Using Vega-Lite and Altair API to visualize the data #74

superkostya · 2016-12-29T18:07:44Z

This is a preliminary result for using the combination of Vega-Lite and Altair to visualize some of the obtained results, e.g. heatmaps. The main objective is to take advantage of the lean and sufficiently flexible JSON format for the graphs in Vega-Lite, which should allow us to generate the figures (at least some of them) on the front end, thereby reducing the Internet traffic and increasing the performance and speed.

The changes are as follows:

Added a new file explore/Visualization_with_Vega-Lite_and_Altair.ipynb
Modified the file environment.yml

dhimmel · 2016-12-31T17:59:18Z

Cool, really exciting. Can't wait to take a deeper look.

Can you export the notebook to a script for easier code review? From explore, run:

jupyter nbconvert --to=script Visualization_with_Vega-Lite_and_Altair.ipynb

Also I suggest moving this analysis to a new directory inside of explore. In this directory, you can also export a vega-lite-heatmap.json specification as it's own file.

…a_lite_altair'

superkostya · 2017-01-03T16:53:56Z

Done. The created JSON file has a few changes already applied to it to improve the appearance. As I pointed out in the notebook, more formatting options need to be explored.

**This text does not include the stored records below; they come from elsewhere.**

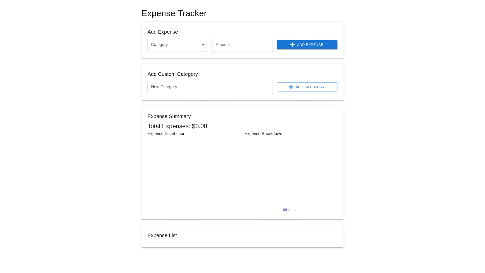Click the Expense Breakdown chart label

[263, 133]
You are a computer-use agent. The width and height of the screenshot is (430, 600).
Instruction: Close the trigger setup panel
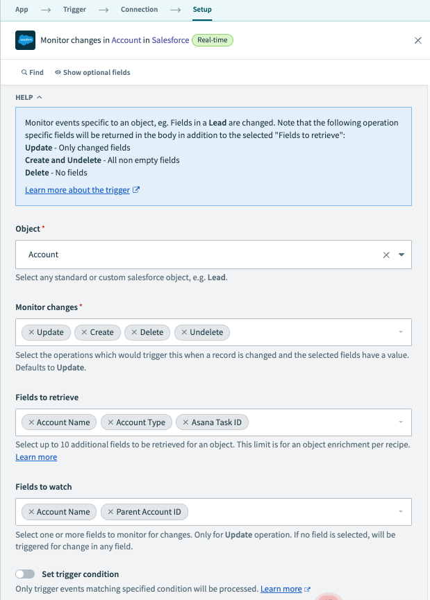pyautogui.click(x=417, y=40)
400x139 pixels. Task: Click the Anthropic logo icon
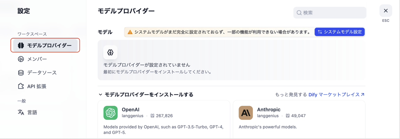[246, 113]
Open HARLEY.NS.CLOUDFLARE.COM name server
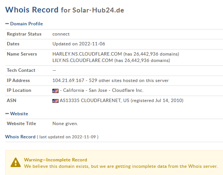 (x=87, y=54)
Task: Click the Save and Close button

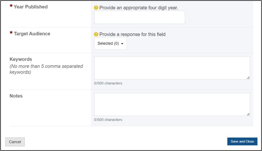Action: tap(242, 141)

dhimmel · 2017-01-04T19:33:54Z

explore/visualization_vega_lite_altair/Visualization_with_Vega-Lite_and_Altair.py

+# In[18]:
+
+# Give the third column a meaningful name: 'count'
+df111.columns = ['disease', 'gene_symbol', 'count']


I think frequency would be more accurate than count.

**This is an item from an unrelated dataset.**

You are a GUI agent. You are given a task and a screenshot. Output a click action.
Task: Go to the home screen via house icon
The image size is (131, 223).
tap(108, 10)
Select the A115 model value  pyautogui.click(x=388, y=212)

dhimmel · 2017-01-04T19:38:44Z

explore/visualization_vega_lite_altair/Visualization_with_Vega-Lite_and_Altair.py

+# In[16]:
+
+# Convert into the Pandas dataframe
+df000 = pd.DataFrame(heatmap_df_stacked)


Let's try to use only descriptive variable names -- no 000. In instances where you are improving the dataframe, you can overwrite the same variable. For example, keep overwriting heatmap_df_stacked. In fact, you may be able to chain all the operations together, so you only have to assign to a variable once.

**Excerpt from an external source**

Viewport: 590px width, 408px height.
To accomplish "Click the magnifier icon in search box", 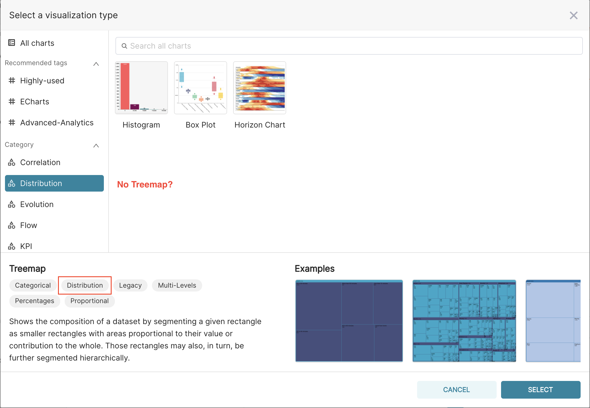I will [x=125, y=46].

dhimmel · 2017-01-04T20:00:54Z

I think the next step is to touch up the vega-lite specificuation separately from altair. You've started to do this in your final notebook cell. What I think would be ideal is to separate the JSON for the dataset from the JSON of the vega-lite spec.

See this function for exporting a pandas.DataFrame to the vega-lite JSON specification. Once you upload the data to GitHub, you can modify the vega-lite spec to load the data from a URL (example).

Then we'll be able to give the JSON spec directly to the frontend and they'll generate the data.

dhimmel · 2017-01-04T20:07:11Z

@bdolly currently @superkostya is generating the heatmap from the following data structure:

"data": {
  "values": [
    {
      "disease": "adrenocortical cancer",
      "gene_symbol": "AJUBA",
      "count": 0.01282051282051282
    },
    {
      "disease": "adrenocortical cancer",
      "gene_symbol": "AMOT",
      "count": 0
    },
    {
      "disease": "adrenocortical cancer",
      "gene_symbol": "AMOTL1",
      "count": 0
    },
    {
      "disease": "adrenocortical cancer",
      "gene_symbol": "AMOTL2",
      "count": 0.01282051282051282
    },
    {
      "disease": "adrenocortical cancer",
      "gene_symbol": "LATS1",
      "count": 0
    }
  ]
}

Each value encodes a single cell in the heatmap and is a (disease, gene, frequency-of-mutation) combination. The idea is for the heatmap to show all of the diseases and genes the user has selected. We can obviously change the what types of IDs we're using for genes and diseases.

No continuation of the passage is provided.